Extract the listing lines starting at the one containing "Clear all bookmarks" and ending at the one containing "coord(994,45)", and reproduce them verbatim.

* Records supplied:

= = = = = = =

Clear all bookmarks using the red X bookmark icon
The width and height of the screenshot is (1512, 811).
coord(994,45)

= = = = = = =

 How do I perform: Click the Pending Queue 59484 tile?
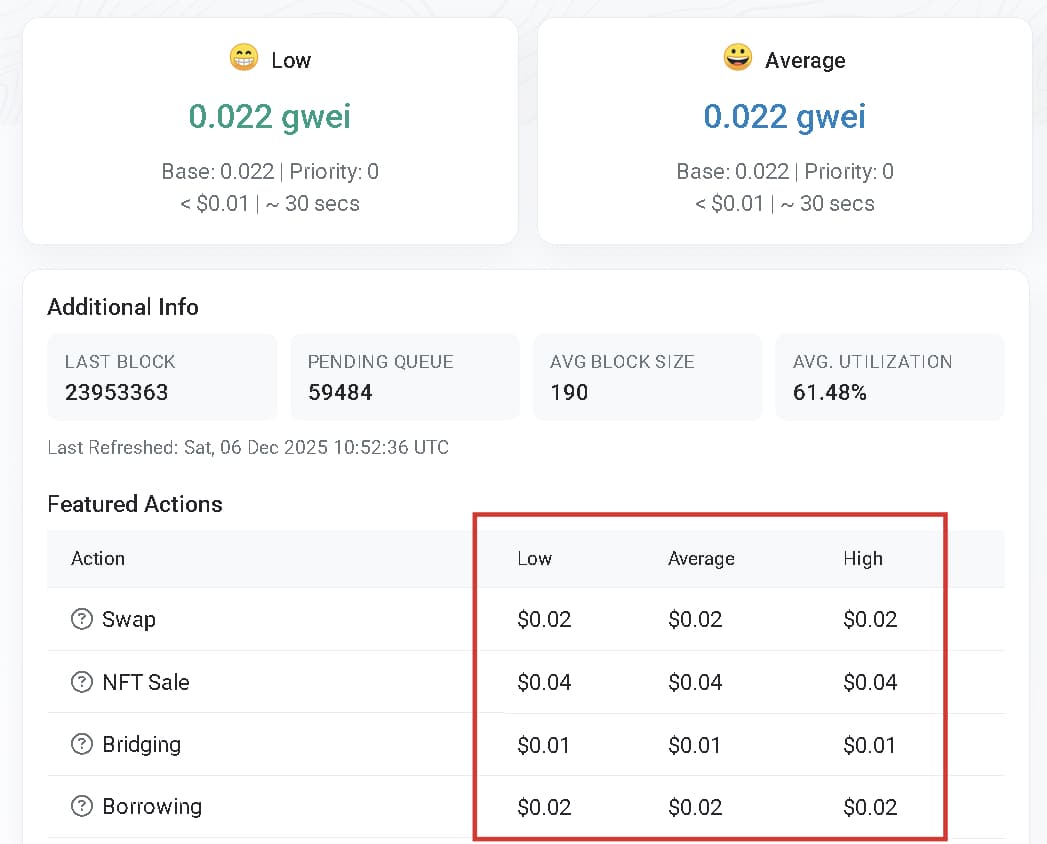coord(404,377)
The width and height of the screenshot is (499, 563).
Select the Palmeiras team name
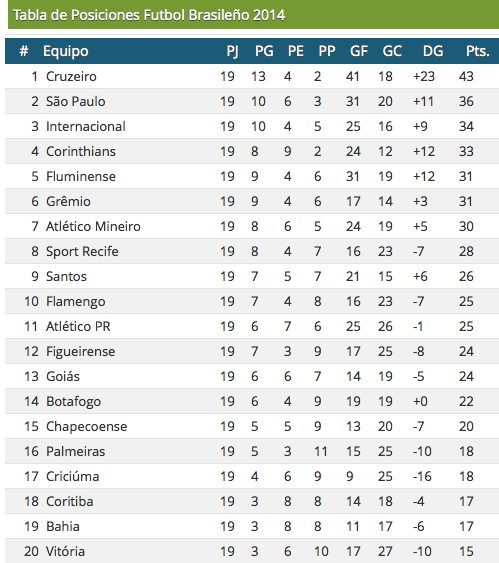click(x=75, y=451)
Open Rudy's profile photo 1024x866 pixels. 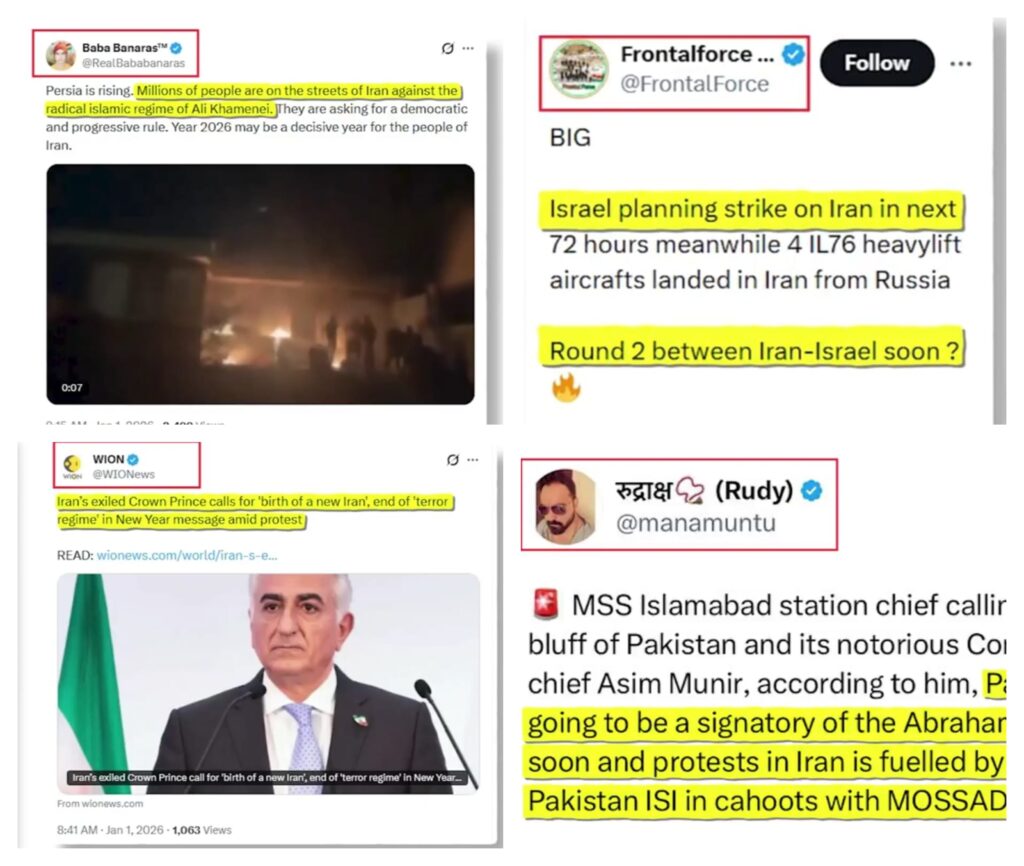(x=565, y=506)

= = = = = = =

* Written solution:
Clear all bookmarks using the red X bookmark icon
The width and height of the screenshot is (1512, 811).
coord(994,45)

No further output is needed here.